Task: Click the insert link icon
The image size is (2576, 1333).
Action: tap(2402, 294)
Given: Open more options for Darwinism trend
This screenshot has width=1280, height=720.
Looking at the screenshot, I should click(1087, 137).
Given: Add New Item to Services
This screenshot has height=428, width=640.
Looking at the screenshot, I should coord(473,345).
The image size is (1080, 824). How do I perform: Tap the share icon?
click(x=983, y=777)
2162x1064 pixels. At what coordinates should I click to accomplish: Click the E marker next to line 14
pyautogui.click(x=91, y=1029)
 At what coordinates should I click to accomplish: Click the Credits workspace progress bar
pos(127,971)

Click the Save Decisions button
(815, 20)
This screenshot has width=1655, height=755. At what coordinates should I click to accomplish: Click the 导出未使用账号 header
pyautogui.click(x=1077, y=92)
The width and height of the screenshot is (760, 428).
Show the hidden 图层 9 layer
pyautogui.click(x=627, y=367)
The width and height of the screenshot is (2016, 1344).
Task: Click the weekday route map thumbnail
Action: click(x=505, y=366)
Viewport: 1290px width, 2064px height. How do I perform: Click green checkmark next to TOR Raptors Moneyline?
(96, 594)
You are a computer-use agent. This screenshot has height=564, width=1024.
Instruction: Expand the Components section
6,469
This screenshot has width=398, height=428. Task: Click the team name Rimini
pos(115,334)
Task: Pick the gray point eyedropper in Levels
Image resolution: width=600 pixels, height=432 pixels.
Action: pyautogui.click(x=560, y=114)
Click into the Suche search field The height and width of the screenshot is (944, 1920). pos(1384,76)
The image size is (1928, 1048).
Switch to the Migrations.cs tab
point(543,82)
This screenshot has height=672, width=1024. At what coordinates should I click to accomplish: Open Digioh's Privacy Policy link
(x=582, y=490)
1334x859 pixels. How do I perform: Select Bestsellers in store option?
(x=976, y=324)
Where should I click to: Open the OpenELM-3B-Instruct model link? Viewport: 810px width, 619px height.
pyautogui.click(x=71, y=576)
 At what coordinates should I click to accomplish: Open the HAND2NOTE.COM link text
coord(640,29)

☆ ☆ ☆

Quote all of the records above word for word.

Task: Click the insert link icon
The image size is (2576, 1333).
Action: tap(2402, 294)
Given: Open more options for Darwinism trend
This screenshot has width=1280, height=720.
Looking at the screenshot, I should click(1087, 137).
Given: Add New Item to Services
This screenshot has height=428, width=640.
Looking at the screenshot, I should coord(473,345).
The image size is (1080, 824). How do I perform: Tap the share icon?
click(x=983, y=777)
2162x1064 pixels. At what coordinates should I click to accomplish: Click the E marker next to line 14
pyautogui.click(x=91, y=1029)
 At what coordinates should I click to accomplish: Click the Credits workspace progress bar
pos(127,971)

Click the Save Decisions button
(815, 20)
This screenshot has width=1655, height=755. At what coordinates should I click to accomplish: Click the 导出未使用账号 header
pyautogui.click(x=1077, y=92)
The width and height of the screenshot is (760, 428).
Show the hidden 图层 9 layer
pyautogui.click(x=627, y=367)
The width and height of the screenshot is (2016, 1344).
Task: Click the weekday route map thumbnail
Action: click(x=505, y=366)
Viewport: 1290px width, 2064px height. How do I perform: Click green checkmark next to TOR Raptors Moneyline?
(96, 594)
You are a computer-use agent. This screenshot has height=564, width=1024.
Instruction: Expand the Components section
6,469
This screenshot has width=398, height=428. Task: Click the team name Rimini
pos(115,334)
Task: Pick the gray point eyedropper in Levels
Image resolution: width=600 pixels, height=432 pixels.
Action: pyautogui.click(x=560, y=114)
Click into the Suche search field The height and width of the screenshot is (944, 1920). pos(1384,76)
The image size is (1928, 1048).
Switch to the Migrations.cs tab
point(543,82)
This screenshot has height=672, width=1024. At what coordinates should I click to accomplish: Open Digioh's Privacy Policy link
(x=582, y=490)
1334x859 pixels. How do I perform: Select Bestsellers in store option?
(x=976, y=324)
Where should I click to: Open the OpenELM-3B-Instruct model link? Viewport: 810px width, 619px height.
pyautogui.click(x=71, y=576)
 At what coordinates should I click to accomplish: Open the HAND2NOTE.COM link text
coord(640,29)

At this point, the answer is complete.